The comment above must have been written by one of the attorneys for
Parkland, a proposed development east of Krome and outside the UDB. As one who has fought for years to preserve South Dade's agriculture, I can say, "There is no such thing as fixing the UDB". So many times we have been told that if a certain project goes forward, it will be the last; that the UDB will be set in stone. It never happens. There is always the next developer to proclaim that his project will be the last. It is never ending so we have to fight each one peicemeal. I remember being told that the line would be at 152 St east of 137 Ave. Now, south of 152 St is crowded suburbia. Developers are never satisfied and they could care less about farmland. Hooray for Grosso. I hope he keeps going on this nasty precedent.

Anonymous said...

They are lying corrupt fools maybe not fools who argue about "coming together" east of Krome. Sounds like little Napoleon Joe who talks Kumbaya about fixing the line. Yeah today it makes sense and tomorrow there is another Lowe's looking to build outside the UDB right next to property it owns next to the UDB. Just drive out to Krome and see what a mess they made out of what they could. It is disgraceful. These people take public input and throw it in the trash can. Parkland? And you don't think the people who own land west of Krome wouldn't fight like caged animals to get their Walgreens, Target or maybe US Century Bank branch out there, too? A just world would know what to do with them.

Anonymous said...

It's this same closed minded attitude of ours that keeps us from a good long term strategy. If we made a deal now we can insure a real line forever with non breakable covenants. If not we will be fighting this same loosing battle for the next 50 years until they pave into the everglades. Most of our same old closed minded attitudes will assure all their victories forever.
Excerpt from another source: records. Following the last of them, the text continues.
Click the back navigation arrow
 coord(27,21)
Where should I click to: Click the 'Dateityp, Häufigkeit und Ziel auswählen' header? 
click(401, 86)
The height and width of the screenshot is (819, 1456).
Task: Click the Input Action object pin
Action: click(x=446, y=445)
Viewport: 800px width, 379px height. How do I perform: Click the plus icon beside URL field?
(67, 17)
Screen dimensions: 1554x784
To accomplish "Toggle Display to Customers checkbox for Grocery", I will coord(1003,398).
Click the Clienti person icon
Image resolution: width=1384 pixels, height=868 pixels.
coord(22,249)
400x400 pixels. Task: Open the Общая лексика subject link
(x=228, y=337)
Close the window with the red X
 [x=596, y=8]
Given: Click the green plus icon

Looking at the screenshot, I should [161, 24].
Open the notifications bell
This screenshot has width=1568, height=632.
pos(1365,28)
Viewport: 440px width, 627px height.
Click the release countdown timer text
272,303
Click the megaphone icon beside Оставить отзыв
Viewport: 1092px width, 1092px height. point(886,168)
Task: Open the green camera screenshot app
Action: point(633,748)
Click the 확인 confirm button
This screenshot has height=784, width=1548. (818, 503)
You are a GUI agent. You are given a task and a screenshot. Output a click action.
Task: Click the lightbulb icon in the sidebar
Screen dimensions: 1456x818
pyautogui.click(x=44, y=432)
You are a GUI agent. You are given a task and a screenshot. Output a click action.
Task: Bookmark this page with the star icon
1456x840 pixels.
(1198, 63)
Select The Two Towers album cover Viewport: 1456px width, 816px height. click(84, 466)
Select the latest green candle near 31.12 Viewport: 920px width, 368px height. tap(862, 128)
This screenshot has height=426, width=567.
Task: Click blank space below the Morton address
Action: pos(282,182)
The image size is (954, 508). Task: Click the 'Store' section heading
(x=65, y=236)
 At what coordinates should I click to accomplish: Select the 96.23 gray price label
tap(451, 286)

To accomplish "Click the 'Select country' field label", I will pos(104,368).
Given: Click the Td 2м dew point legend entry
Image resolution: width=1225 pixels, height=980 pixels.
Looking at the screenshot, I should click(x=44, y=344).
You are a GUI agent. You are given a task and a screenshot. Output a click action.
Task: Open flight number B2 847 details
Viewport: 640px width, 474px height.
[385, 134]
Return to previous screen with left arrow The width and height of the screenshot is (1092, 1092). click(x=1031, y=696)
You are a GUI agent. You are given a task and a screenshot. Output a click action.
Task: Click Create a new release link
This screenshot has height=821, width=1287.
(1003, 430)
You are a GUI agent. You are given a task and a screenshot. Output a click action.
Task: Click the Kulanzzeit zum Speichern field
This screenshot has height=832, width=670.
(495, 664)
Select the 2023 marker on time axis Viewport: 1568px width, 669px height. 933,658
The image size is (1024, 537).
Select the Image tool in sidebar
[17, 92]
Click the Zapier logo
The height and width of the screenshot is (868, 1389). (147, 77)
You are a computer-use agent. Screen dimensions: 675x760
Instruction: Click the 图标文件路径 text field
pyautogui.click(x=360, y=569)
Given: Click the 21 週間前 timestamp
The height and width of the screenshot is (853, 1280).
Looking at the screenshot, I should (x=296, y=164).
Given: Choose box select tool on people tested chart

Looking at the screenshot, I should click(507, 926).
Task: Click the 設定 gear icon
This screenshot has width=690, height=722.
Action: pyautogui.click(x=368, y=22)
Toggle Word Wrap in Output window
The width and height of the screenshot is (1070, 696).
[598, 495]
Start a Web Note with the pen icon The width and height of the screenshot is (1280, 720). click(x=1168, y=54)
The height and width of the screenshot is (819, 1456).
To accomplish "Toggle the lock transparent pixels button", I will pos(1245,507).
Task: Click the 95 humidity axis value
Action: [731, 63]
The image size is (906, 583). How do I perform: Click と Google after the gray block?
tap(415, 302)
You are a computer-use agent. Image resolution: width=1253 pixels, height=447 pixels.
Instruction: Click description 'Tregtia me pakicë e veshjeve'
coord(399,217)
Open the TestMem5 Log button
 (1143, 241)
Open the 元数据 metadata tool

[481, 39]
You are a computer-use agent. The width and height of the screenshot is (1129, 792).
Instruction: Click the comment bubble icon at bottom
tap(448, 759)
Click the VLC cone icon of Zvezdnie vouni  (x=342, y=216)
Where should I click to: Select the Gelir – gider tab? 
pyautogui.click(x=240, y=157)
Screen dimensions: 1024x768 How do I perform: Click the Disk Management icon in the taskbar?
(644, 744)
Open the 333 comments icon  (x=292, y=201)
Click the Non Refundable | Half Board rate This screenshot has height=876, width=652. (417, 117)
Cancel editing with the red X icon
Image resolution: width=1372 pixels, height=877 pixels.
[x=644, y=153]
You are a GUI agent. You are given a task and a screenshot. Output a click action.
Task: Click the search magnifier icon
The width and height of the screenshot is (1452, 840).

Weneen to wake up and be smarter. No more DCA to help! No more Katy to help! No more Alvarez! Bell, no DCA, and Robina soon to be. Let's keep funding Grosso legal fees instead of making good deals for the future. Why would he want to make a deal.
Soon we will not even have county staff to recommend against spraw. We have all been making the same comments about the udb for years. All we have done is slow them down. The future is theirs. Now is the only time we have to use leverage. The UDB fight is over. We lost and still have time to save most of what's left. I am realistic and many will blog "no way let's keep fighting" "hate those developers" but if you really care you would put the environment first. Not the loosing fight. Writing is on the wall. Open your eyes!!!!

Anonymous said...

Hey Mr. Potato Head, what kind of iron clad deal you can make west of Krome that doesn't get broke by the next guy who says, there's gotta be another 25,000 or 60,000 or 100,000 homes west of Krome? Wake up and smell the roses. You killed land use planning in Miami Dade and Tallahassee and you got what you want. Houston. You're gonna turn this place into Broward just as soon as the real estate market comes back, maybe even before, just like all those ghost towns in Spain. Get the feds to pay for it. Oops, I mean us taxpayers.

Anonymous said...

Mrs. Potato head Unlike you I care about the environment. As you know, having been to broward, the roads all connect in broward. The planners in broward actually plan.
In west Kendall no roads connect, it's a hodgepodge, like everything in Miami. Do want west Kendall to be west west Hialeah. This road problem and your comments are the reason that the Brown application was approved. Keep up the smart work and we will accomplish what you want.

Anonymous said...

Mrs Potato Head, excuse me. What happened in Broward is a good thing? Good planning? You are a joke. A lobbyist or land use lawyer whatever. And u never answered the point about landowners west of Krome crying property rights as soon as the "deal" you think can be brokered east of Krome would happen. Move to Weston, dude. Commute to Miami. Its what u deserve.